История с бурибунками получает свое продолжение, а отношение к романтизму за несколько лет меняется радикальным образом! Если про «Северное сияние» Дейблера Шмитт говорит, что «корни этого сочинения уходят в романтизм»,[676] а сам романтизм — «это огромный резервуар, где находится духовный исток всего, что не склонно к плоской и пошлой точности мысли»,[677] то в PR он в высшей степени недоброжелательно и притом, в отличие от «бурибункологии», совершенно серьезно критикует отношение романтиков к действительности и истории. Шмитт по-своему толкует интерес романтиков к прошлому: «Прошлое есть отрицание настоящего. Если настоящее было отрицаемой возможностью, то в прошлом отрицание снова отрицается, а ограничение — снимается. Факт прошлого имеет бытийственное качество настоящего, это конкретное и реальное, а не произвольное сочинительство, и все-таки не имеет назойливого характера настоящего, той реальности, которая ежесекундно теснит романтика как существующего индивида. Поэтому оно есть одновременно реальность и нереальность, оно может быть также истолковано, скомбинировано, сконструировано; оно есть застывшее время, которое можно брать руками, чтобы возникли чудесные фигуры» (PR, 102 f). У романтиков, продолжает Шмитт, все становится игрой и произволом, «воля к реальности завершилась волей к видимости» (PR, 113). Притязания романтизма как философии в высшем смысле оказались неосновательны.

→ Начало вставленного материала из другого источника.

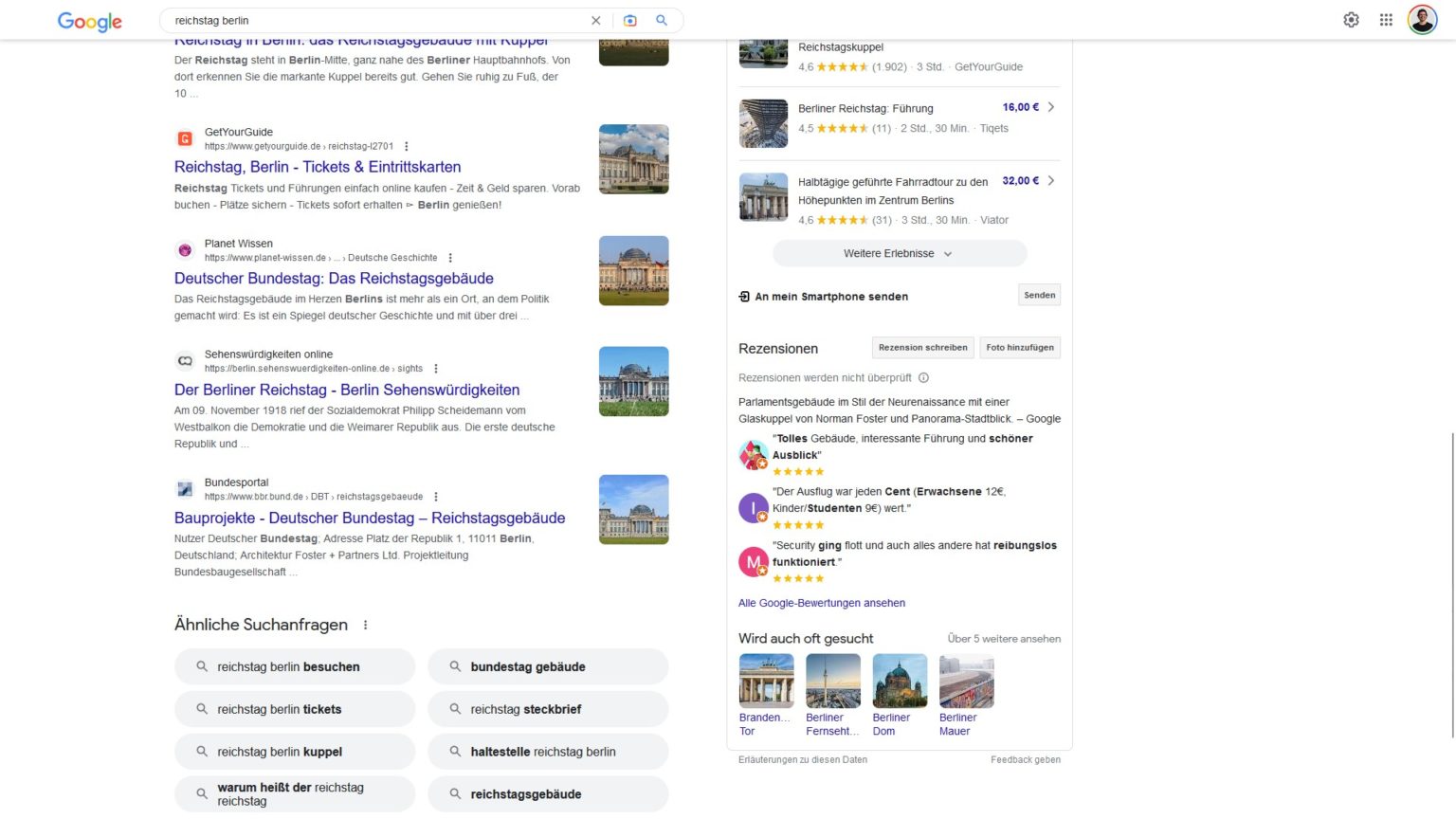The height and width of the screenshot is (819, 1456).
Task: Open Google search settings via gear icon
Action: (x=1351, y=19)
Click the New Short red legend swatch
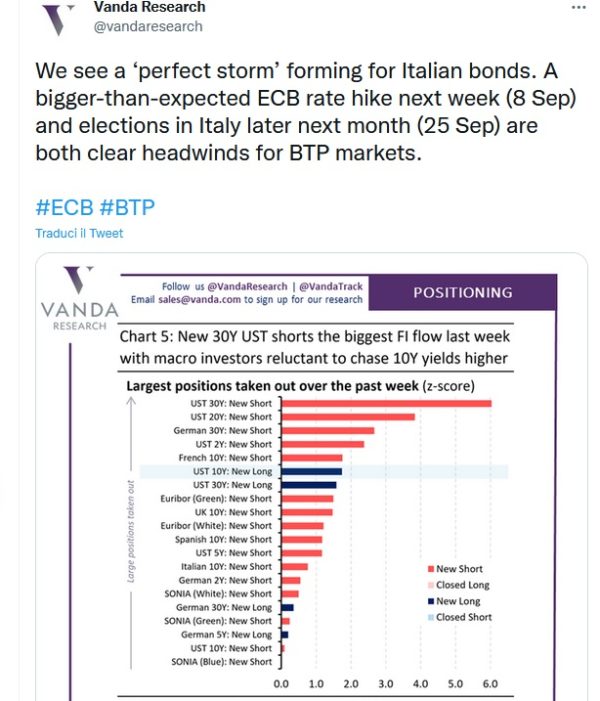 pos(431,569)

Констатировав это, Шмитт переходит к исследованию «окказионалистской структуры» романтизма. Эта задача предполагает операции с очень тонкими различениями. Идея романтической субъективности заходит в ее последовательном развитии настолько далеко, что внешнее, казалось бы, уже не должно быть для романтика даже поводом! Ведь повод может мыслиться как нечто инициирующее, возбуждающее деятельность субъекта и тем самым, собственно, определяющее ее. Между тем, против этого и выступают романтики и в рассуждениях о познании, и в эстетике. Что же дает истолкование их позиции как окказионалистской, насколько оно правомерно вообще и насколько оно корректно не только в отношении романтиков, но и в отношении окказионализма, известного нам в первую очередь (хотя и не исключительно) по сочинениям Мальбранша?[678]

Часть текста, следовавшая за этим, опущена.